> [MATERIAL FOR THIS TASK]:
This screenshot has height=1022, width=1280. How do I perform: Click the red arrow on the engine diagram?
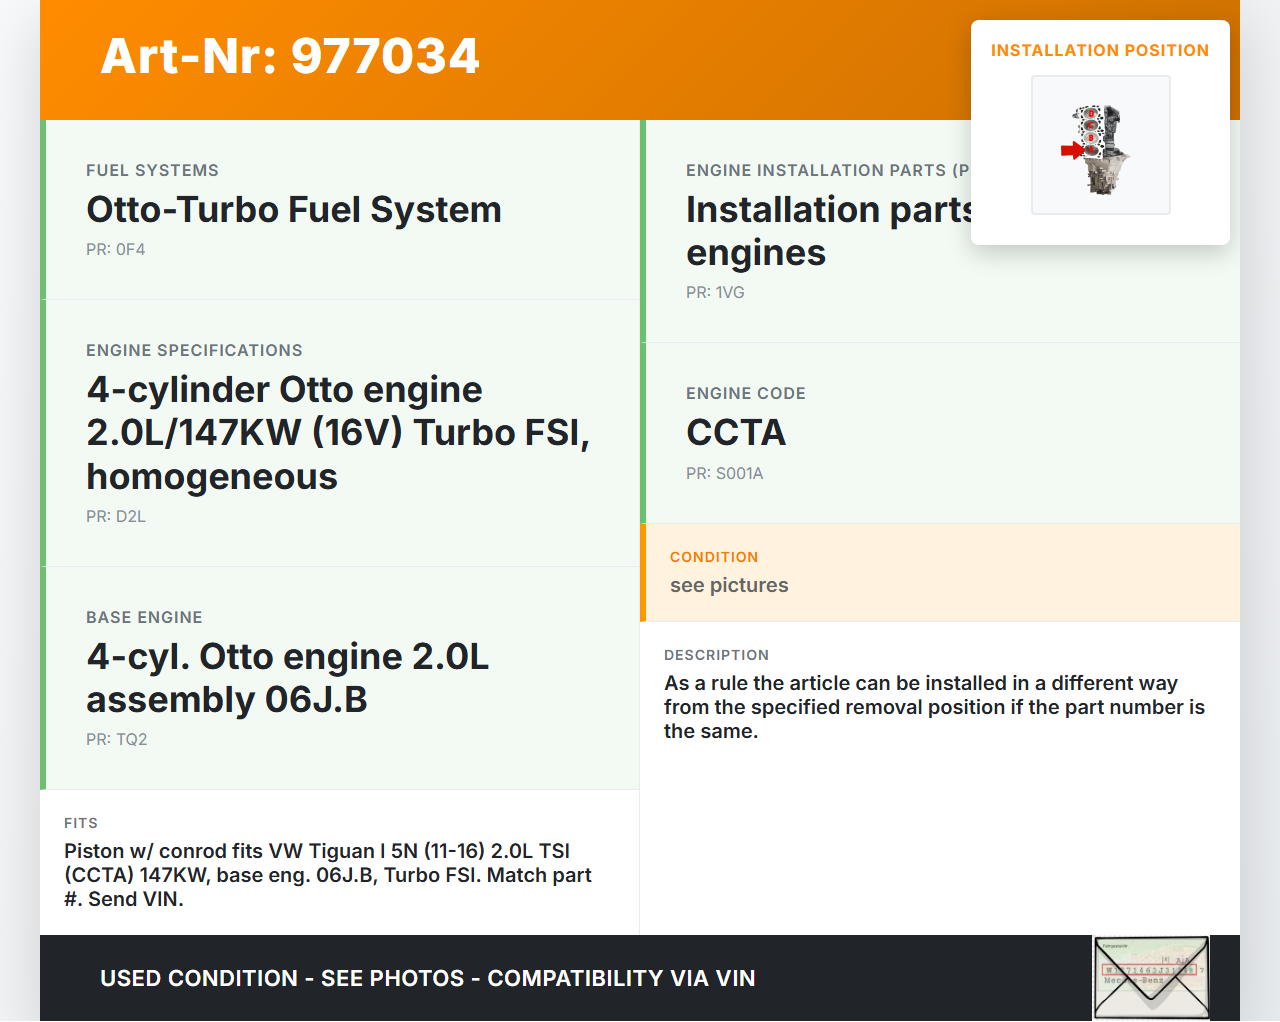click(x=1072, y=151)
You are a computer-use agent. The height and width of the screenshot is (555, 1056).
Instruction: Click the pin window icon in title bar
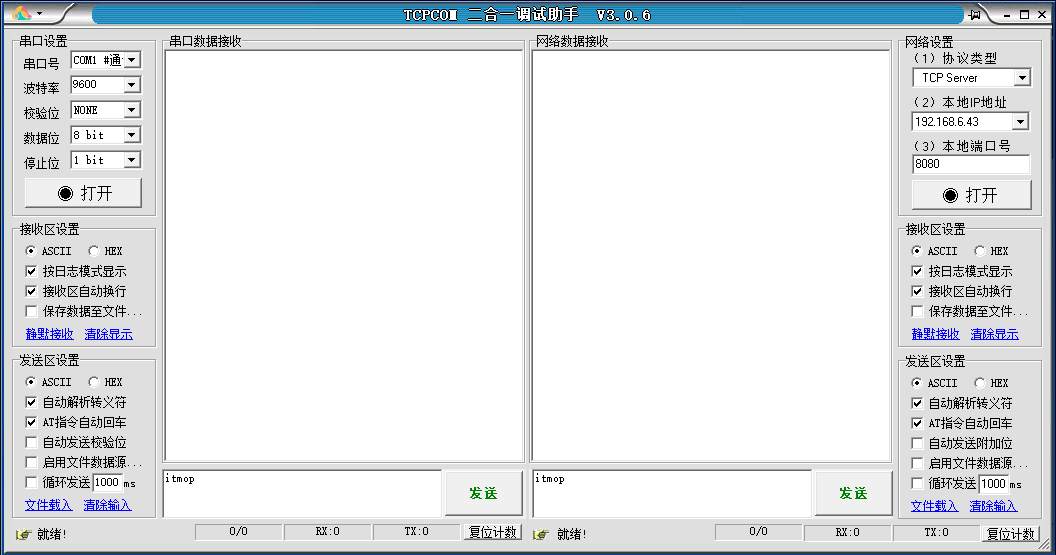975,14
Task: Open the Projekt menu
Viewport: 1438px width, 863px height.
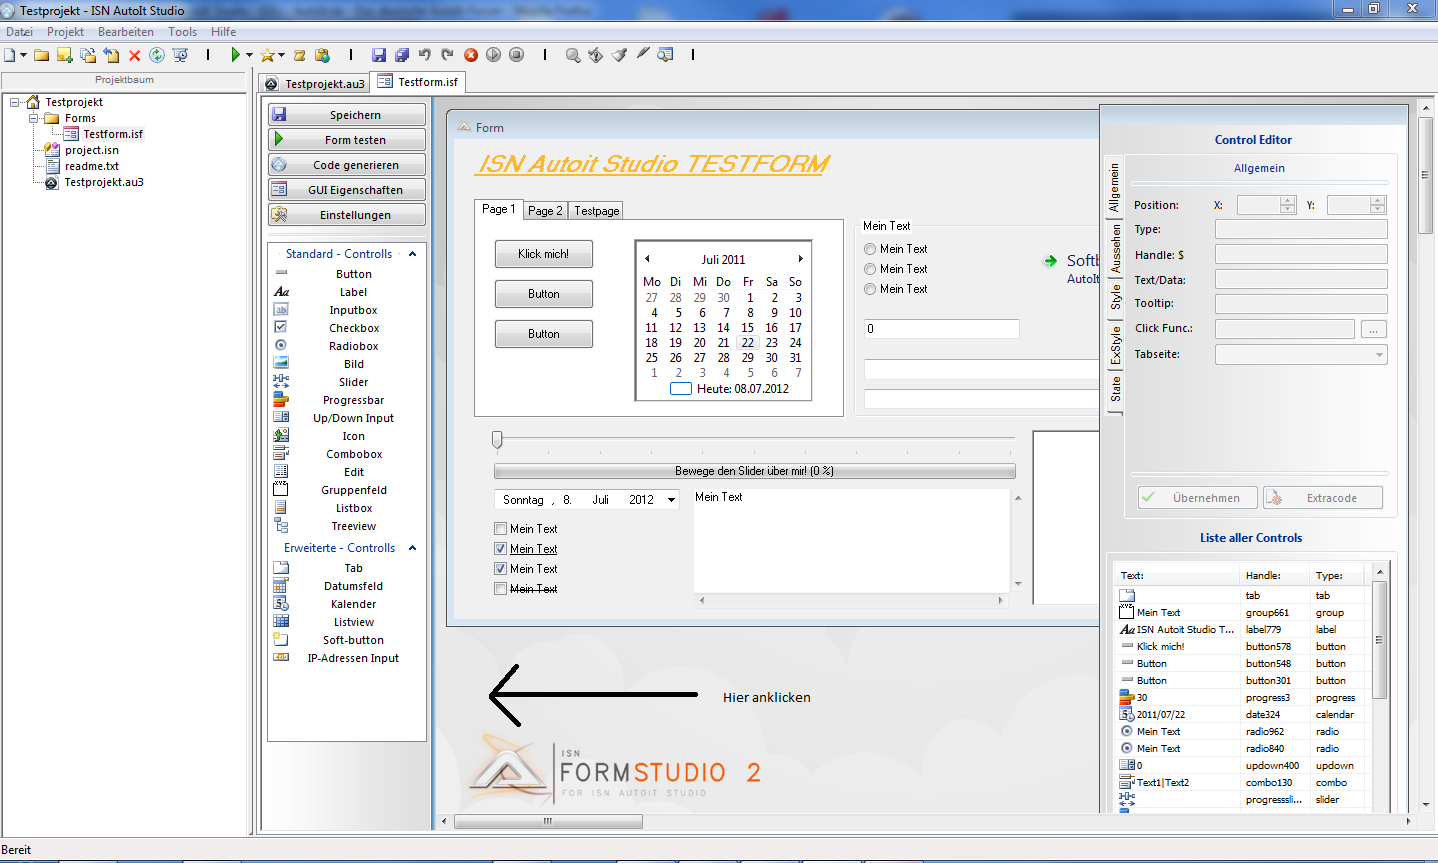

> [WHAT IS EXPECTED]: Write out the whole listing verbatim, images excluded.

> [RESPONSE BELOW]:
This screenshot has height=1022, width=1280. How do I perform: Click the red arrow on the engine diagram?
click(x=1072, y=151)
You are a computer-use agent. The height and width of the screenshot is (555, 1056).
Instruction: Click the pin window icon in title bar
975,14
Task: Open the Projekt menu
Viewport: 1438px width, 863px height.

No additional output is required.